PROVIDED TEXT =>
===

Džentlmeni () were a Yugoslav rock band formed in Belgrade in 1966.

A year after the formation, the band split into two factions. The first faction featured original rhythm guitarist Milan Buza, and the other featuring original bass guitarist Živorad "Žika" Jelić and drummer Velibor "Boka" Bogdanović, the first disbanding after a year and a half and the second continuing their career with Žika Jelić's brother, Dragan "Dragi" Jelić (guitar), Mihajlo Simikić (tenor saxophone, clarinet, piano and vocals), and Branko Marušić "Čutura" (vocals, rhythm guitar), achieving nationwide popularity and eventually becoming one of the most popular Yugoslav bands of the 1960s. In 1970 the Jelić brothers left Džentlmeni and formed the highly successful band YU Grupa, while Marušić continued to lead Džentlmeni, which changed several lineups. Džentlmeni later lineups included guitarist Zlatko Manojlović (later of Dah and Gordi), bass guitarist Robert Nemeček (later of Pop Mašina and Rok Mašina), guitarist Zoran Božinović (later of Pop Mašina, Rok Mašina and Zona B) and bass guitarist Slađana Milošević (later a successful solo artist), the group finally disbanding in 1972. Although they were not among the earliest Yugoslav rock bands, Džentlmeni, as other Yugoslav 1960s rock bands, played a pioneering role on the Yugoslav rock scene.

===

TASK MATERIAL =>
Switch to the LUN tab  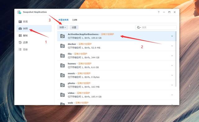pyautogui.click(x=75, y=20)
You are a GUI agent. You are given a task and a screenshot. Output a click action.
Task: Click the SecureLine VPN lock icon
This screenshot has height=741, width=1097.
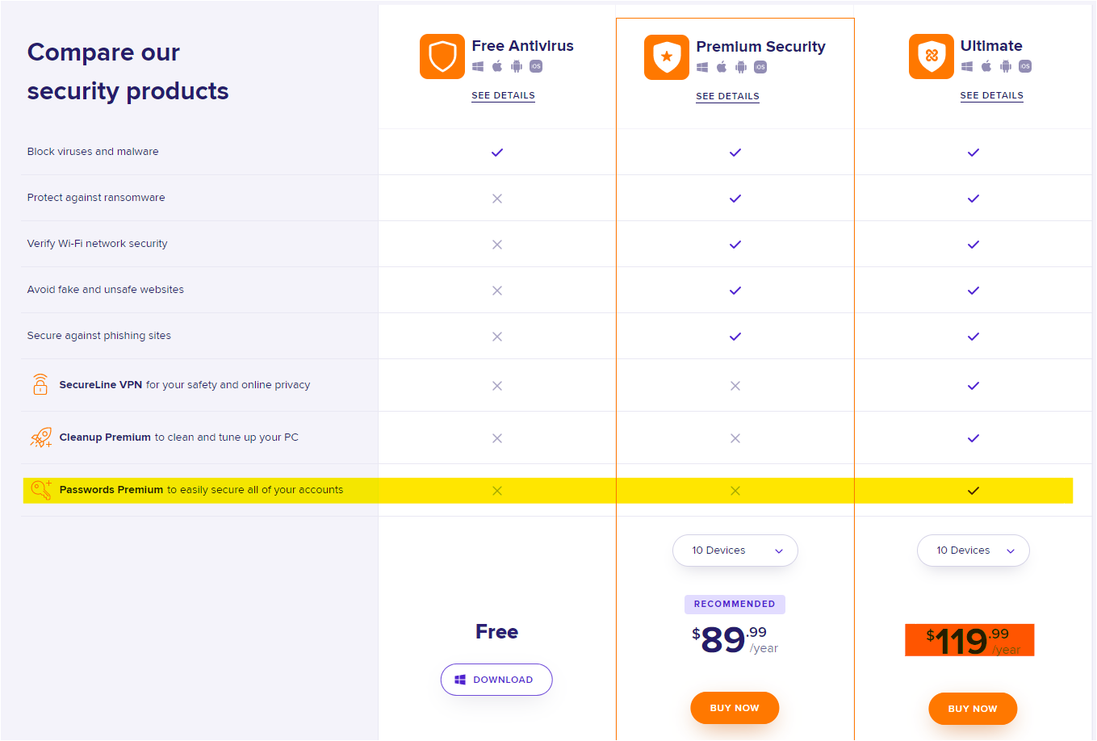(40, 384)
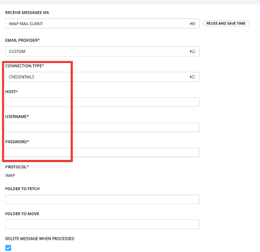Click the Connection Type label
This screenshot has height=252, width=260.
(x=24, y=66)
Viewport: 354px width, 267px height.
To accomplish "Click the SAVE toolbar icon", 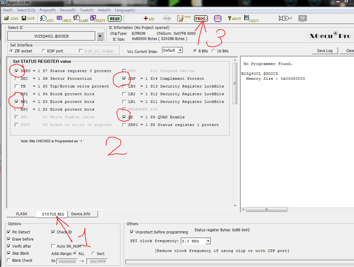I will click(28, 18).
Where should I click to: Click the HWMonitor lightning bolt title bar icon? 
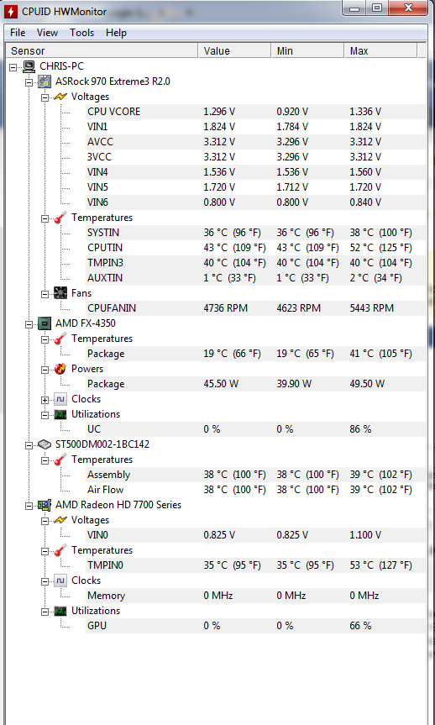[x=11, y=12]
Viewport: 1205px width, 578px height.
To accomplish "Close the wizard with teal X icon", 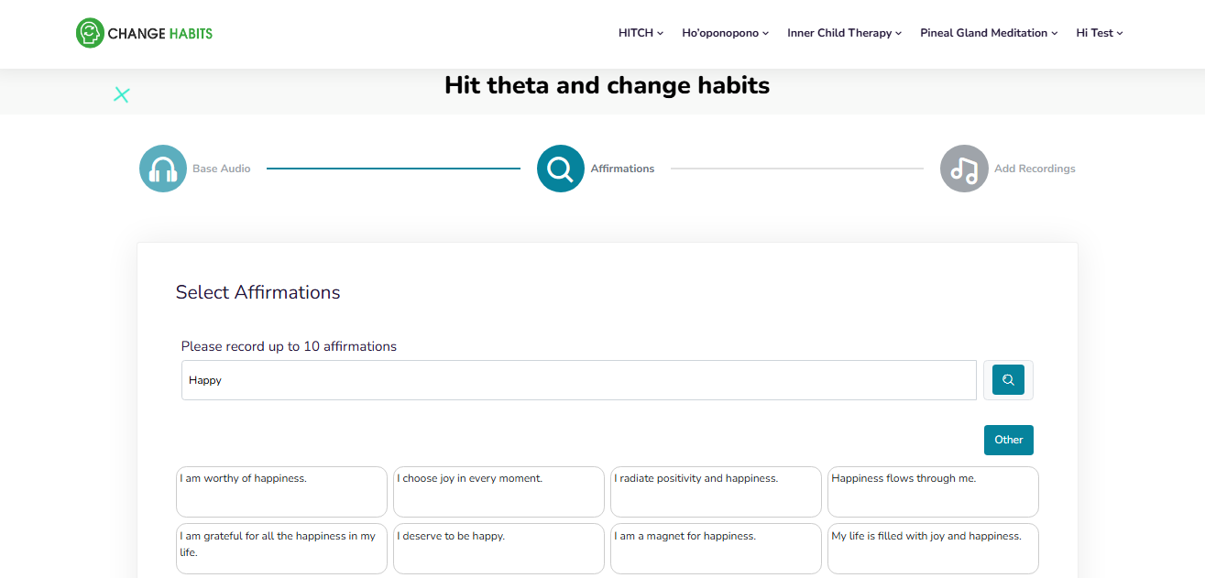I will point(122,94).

===

LIST OF TASKS =>
[a] In the records, copy out verbatim every line from the one with "You are a GUI" up to and including the one with "(x=24, y=66)". Omit the pictures from your copy.
[b] Write the next part of the text about the Yugoslav rock band Džentlmeni, starting after its last sentence.

THE REPLIES =>
[a]
You are a GUI agent. You are given a task and a screenshot. Output a click action.
Task: Click the SecureLine VPN lock icon
This screenshot has height=741, width=1097.
(40, 384)
Click the Connection Type label
This screenshot has height=252, width=260.
(x=24, y=66)

[b]
History

Band formation and split into two factions (1966–1967) 
The band was formed in 1966 by Slobodan Todorović (guitar and vocals), a former Albatrosi (The Albatrosses) and Alasi (The Fishermen) member Živorad "Žika" Jelić (bass guitar), Milan Buza (rhythm guitar) and Velibor "Boka" Bogdanović (drums). The band got the name Džentlmeni on Todorović's idea, although they also considered Jelić's suggestion of naming the band Žetoni (The Coins). This lineup performed until April 1967, when the band had split in two factions. Todorović did not continue working with any of the factions, moving to Siluete and then to the band CD. Milan Buza, with Branko Stefanović (vocals), Đorđe Doksas (solo guitar), Moma Lukić (drums) and a former Vihori (The Winds) member Dušan Ćućuz (bass guitar, later of the band Tako), performed under the moniker Džentlmeni for approximately a year at local parties before disbanding in 1968. The other faction, featuring Bogdanović and Jelić, continued working with the new Džentlmeni lineup, completed by Mihajlo Simikić (tenor saxophone, clarinet, piano and vocals), a former Iskre and Alasi member Branko Marušić "Čutura" (vocals, rhythm guitar) and Žika Jelić's brother Dragan "Dragi" Jelić (vocals, guitar), who previously played with the bands Alasi, Beduini (The Bedouins) and Siluete. This lineup had a diverse repertoire, playing both beat and rhythm and blues, performing covers of songs by Tom Jones, The Walker Brothers, The Animals, Wilson Pickett, The Jimi Hendrix Experience and other artists, as well as their own material.

The mainstay Džentlmeni (1967-1972)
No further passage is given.